**Extract provided**
It was time for a change.

She started by giving up smoking — and coffee, which had always gone along with cigarettes.

Next, she gave up dairy and started hiking out at Tranquille Creek.

The weight started to come off. Her self-esteem began to improve.

During the same period, Wood underwent surgery, more than a year of chemotherapy and radiation treatments. Because her cancer was estrogen-positive — the hormone can promote the growth of the cancer — she started hormonal therapy.

When she discovered she was allergic to the drug, Wood had more surgery, this time to remove her ovaries.

“It was hard. I cried. It was miserable, painful, horrendous. It was emotionally gut-wrenching,” she says.

But, at the same time, her relationships with friends and co-workers were improving, she was feeling comfortable in her own skin, learning to make healthier choices and she’d finally gotten in touch with her spiritual side.

“Things just started to change and I could feel it. It was very powerful,” she says.

Earlier this year, Wood decided that it was time to start giving back.

She joined the organizing committee for the Kamloops Canadian Breast Cancer Foundation CIBC Run for the Cure — and she is full of praise for the other women involved in the event.

“The people are amazing, they’re absolutely amazing,” she says. “It’s incredible the amount of contribution that goes on there.”

But, while she would love to see a world without breast cancer — or any other form of the disease — Wood wouldn’t trade her own diagnosis for anything.

“When I look back, I’m so grateful,” she says.

“I can honestly say that breast cancer was the best thing that ever happened to me.”

 

You can still register for Run for the Cure

This year’s Canadian Breast Cancer Foundation CIBC Run for the Cure takes place on Sunday, Sept. 30, at the Rotary Bandshell in Riverside Park.

Participants can run or walk a one- or five-kilometre course.

Registration is still open.

Individual runners can sign up today (Sept. 27) from 10 a.m. to 9 p.m. and on Friday, Sept. 28, from 1 p.m. to 6 p.m. at The Running Room in the Columbia Place Shopping Centre on Summit Drive.

Pre-registered teams can also drop by The Running Room between those hours to pick up their T-shirts.

Day-of registration and donation drop-offs begin at 9 a.m. in Riverside Park.

The opening ceremony begins at 10 a.m., with runners taking off at 10:30 a.m.

Last year, the Kamloops event brought out more than 1,300 participants, running in groups or as individuals, who raised more than $189,000.

Nationally, the run raised more than $30 million in 2011 for the Canadian Breast Cancer Foundation, which funds research, education and awareness programs and works to improve the quality of life of people diagnosed with breast cancer.

According to the foundation, breast cancer is the most common type of cancer diagnosed in Canadian women, accounting for 26 per cent of all cases.

One in nine women will be diagnosed with breast cancer in her lifetime and one in 29 will die of it. In 2012, an estimated 200 men will also be diagnosed with the disease.

 

Event-days schedule

6:30 a.m.: Set-up Crew arrives (coffee will be available  starting around 7:30 a.m.)

**Data under study**
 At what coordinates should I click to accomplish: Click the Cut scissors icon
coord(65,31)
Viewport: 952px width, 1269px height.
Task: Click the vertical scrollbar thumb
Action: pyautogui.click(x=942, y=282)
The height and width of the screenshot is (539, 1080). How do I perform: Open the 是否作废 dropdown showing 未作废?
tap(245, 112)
==
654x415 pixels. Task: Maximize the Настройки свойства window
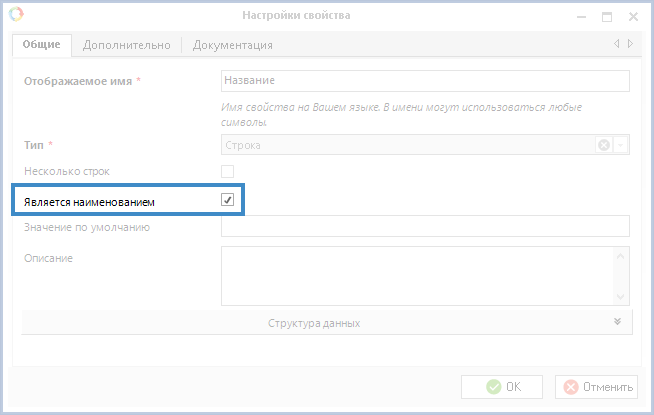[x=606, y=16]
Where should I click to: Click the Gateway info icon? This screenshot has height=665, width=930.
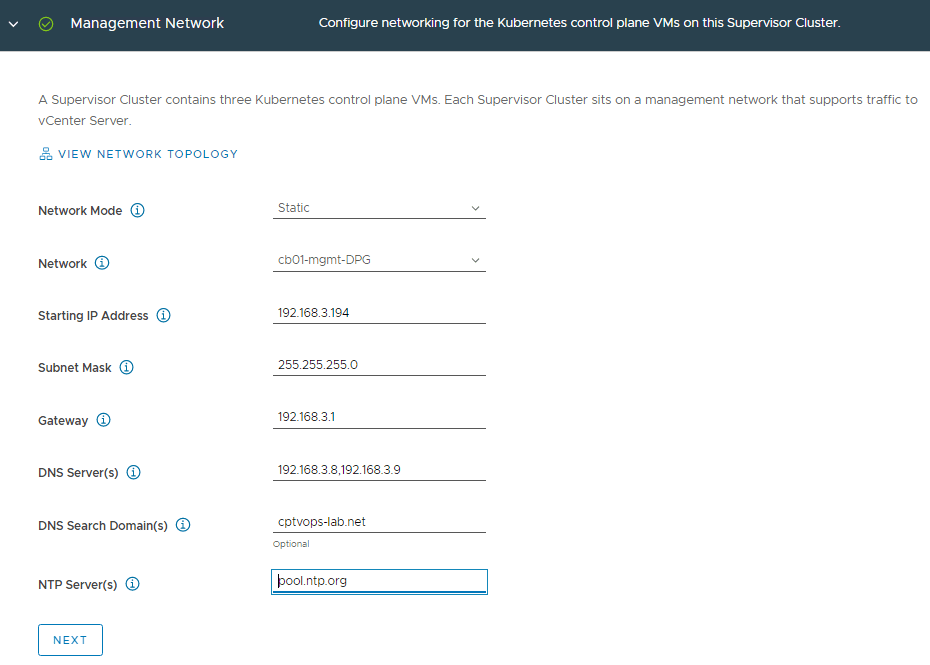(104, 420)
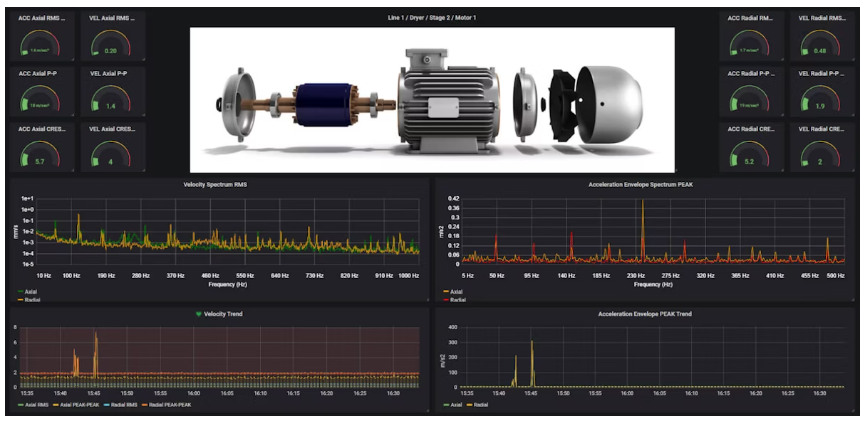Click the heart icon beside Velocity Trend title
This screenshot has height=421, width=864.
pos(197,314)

**Assigned task A**
Summarize the article in three sentences.
**Assigned task B**
List every medical treatment the article says Wood underwent.
Work only from the article.

**Problem solution A**
Deciding it was time for a change, Wood gave up smoking, coffee and dairy and started hiking at Tranquille Creek, while also going through surgery, chemotherapy, radiation and hormonal therapy for breast cancer and then having her ovaries removed when she turned out to be allergic to the drug. Earlier this year she joined the organizing committee for the Kamloops Canadian Breast Cancer Foundation CIBC Run for the Cure, which takes place on Sunday, Sept. 30, at the Rotary Bandshell in Riverside Park, where participants can run or walk a one- or five-kilometre course. Wood says she is grateful and that breast cancer was the best thing that ever happened to her.

**Problem solution B**
- Surgery
- More than a year of chemotherapy
- Radiation treatments
- Hormonal therapy
- Surgery to remove her ovaries